> _Task_
Go through the records below and copy out every line holding "click".

Data items
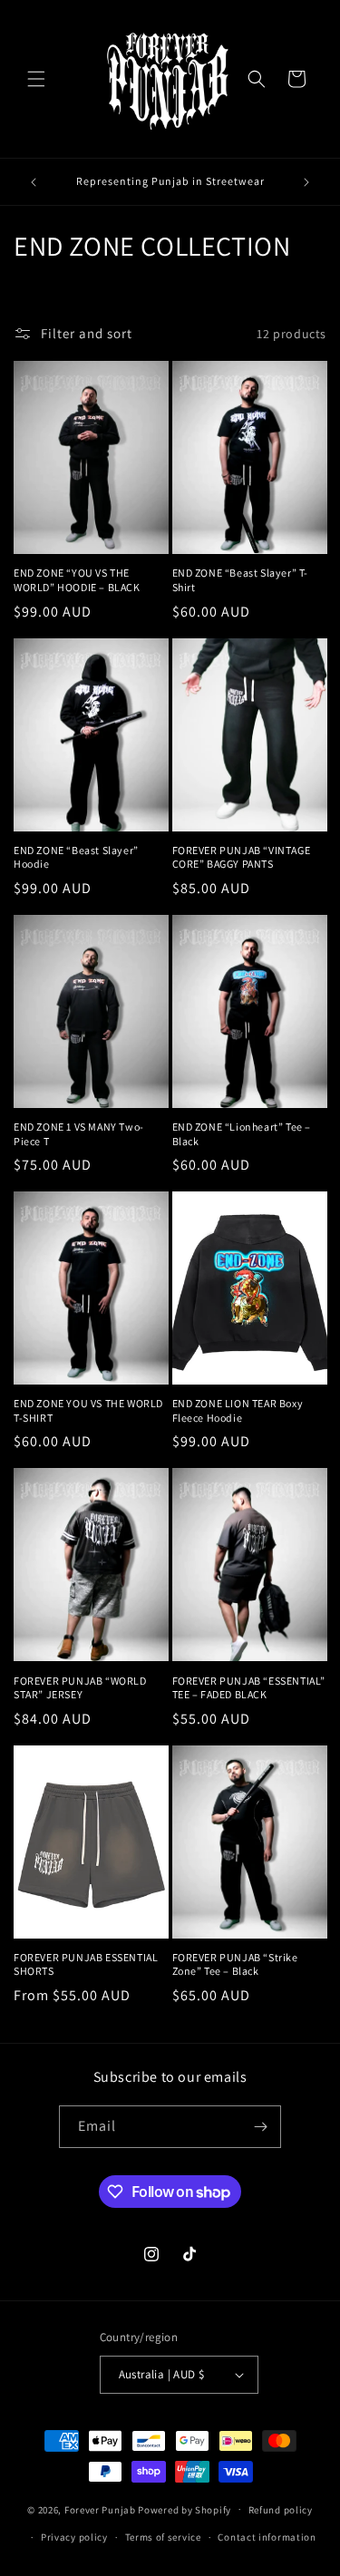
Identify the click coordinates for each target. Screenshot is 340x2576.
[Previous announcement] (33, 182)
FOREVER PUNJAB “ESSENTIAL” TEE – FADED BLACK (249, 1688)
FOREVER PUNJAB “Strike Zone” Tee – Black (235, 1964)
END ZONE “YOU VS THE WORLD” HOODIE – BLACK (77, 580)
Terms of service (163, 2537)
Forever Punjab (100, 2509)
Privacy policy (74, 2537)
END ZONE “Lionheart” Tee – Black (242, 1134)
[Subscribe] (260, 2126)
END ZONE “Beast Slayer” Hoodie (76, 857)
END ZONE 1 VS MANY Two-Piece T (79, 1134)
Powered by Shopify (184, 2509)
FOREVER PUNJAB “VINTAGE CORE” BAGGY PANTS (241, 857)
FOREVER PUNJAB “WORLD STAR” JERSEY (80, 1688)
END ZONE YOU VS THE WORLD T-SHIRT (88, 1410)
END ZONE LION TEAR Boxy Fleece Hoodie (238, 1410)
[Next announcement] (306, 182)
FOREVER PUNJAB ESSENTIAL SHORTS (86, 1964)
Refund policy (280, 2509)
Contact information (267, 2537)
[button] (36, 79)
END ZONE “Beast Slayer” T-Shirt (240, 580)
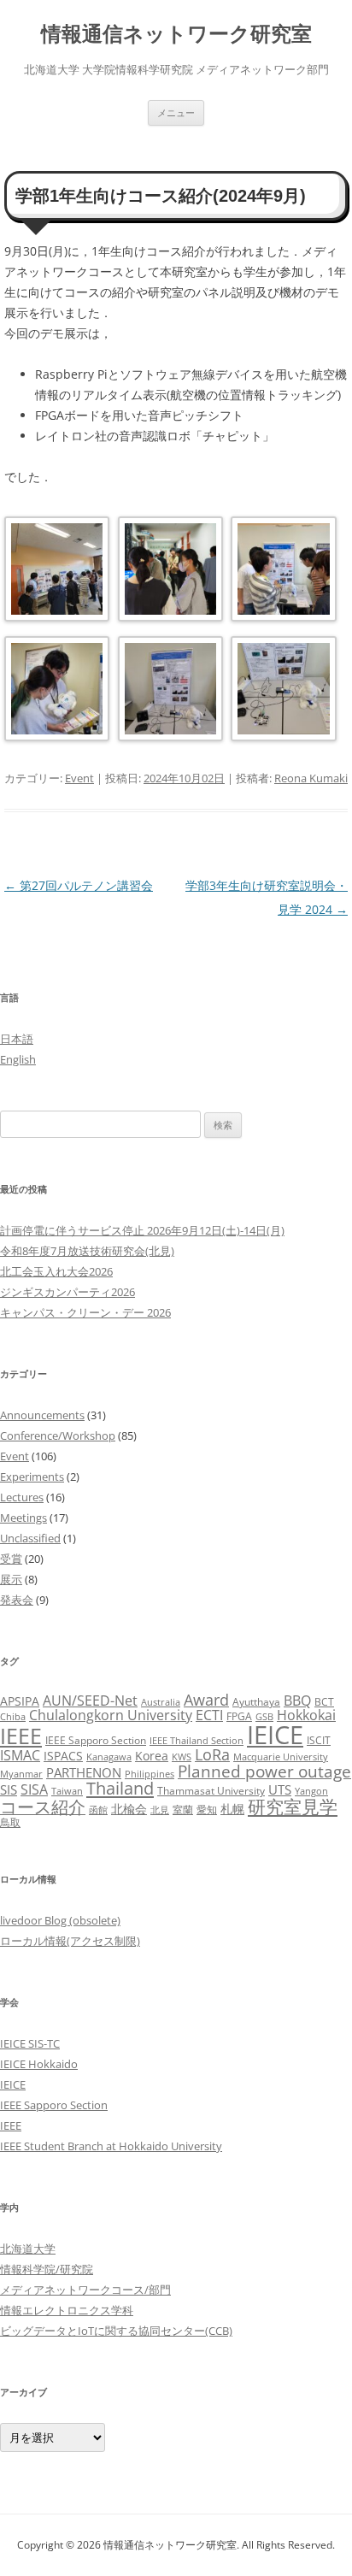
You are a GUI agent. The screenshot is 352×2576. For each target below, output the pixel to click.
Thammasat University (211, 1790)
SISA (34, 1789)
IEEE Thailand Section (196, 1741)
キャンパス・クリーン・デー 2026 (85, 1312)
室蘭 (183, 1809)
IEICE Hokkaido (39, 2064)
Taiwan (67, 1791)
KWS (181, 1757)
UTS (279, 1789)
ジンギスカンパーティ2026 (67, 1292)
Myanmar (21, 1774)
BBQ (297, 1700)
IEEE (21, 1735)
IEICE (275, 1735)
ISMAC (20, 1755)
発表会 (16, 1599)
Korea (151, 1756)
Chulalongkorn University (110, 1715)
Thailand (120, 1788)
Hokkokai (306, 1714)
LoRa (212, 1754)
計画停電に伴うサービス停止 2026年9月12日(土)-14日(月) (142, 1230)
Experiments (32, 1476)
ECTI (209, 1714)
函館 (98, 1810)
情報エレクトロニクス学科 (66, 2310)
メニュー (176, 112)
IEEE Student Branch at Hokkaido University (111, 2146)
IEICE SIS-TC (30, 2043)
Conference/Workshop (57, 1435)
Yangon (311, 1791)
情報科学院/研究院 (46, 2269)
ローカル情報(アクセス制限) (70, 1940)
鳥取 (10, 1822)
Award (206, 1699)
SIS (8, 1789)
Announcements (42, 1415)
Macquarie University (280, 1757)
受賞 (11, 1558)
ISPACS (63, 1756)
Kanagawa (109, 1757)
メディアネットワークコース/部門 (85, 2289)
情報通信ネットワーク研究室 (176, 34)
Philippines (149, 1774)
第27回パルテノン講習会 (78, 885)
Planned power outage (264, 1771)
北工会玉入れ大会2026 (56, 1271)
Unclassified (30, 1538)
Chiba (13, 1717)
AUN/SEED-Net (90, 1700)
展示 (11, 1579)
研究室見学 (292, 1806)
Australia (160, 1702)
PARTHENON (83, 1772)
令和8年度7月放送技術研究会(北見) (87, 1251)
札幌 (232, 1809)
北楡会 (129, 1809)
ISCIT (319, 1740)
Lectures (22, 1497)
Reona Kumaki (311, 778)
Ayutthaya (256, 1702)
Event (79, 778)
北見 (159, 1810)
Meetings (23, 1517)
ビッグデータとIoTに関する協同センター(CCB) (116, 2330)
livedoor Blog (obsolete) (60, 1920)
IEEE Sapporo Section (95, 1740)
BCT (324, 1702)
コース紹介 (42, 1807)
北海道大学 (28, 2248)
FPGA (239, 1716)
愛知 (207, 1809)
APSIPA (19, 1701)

> _Exercise answer_
Identify the click coordinates for each target. Screenshot is 340x2576.
You are a GUI agent. The screenshot is 352×2576. For each target below, output the pixel to click.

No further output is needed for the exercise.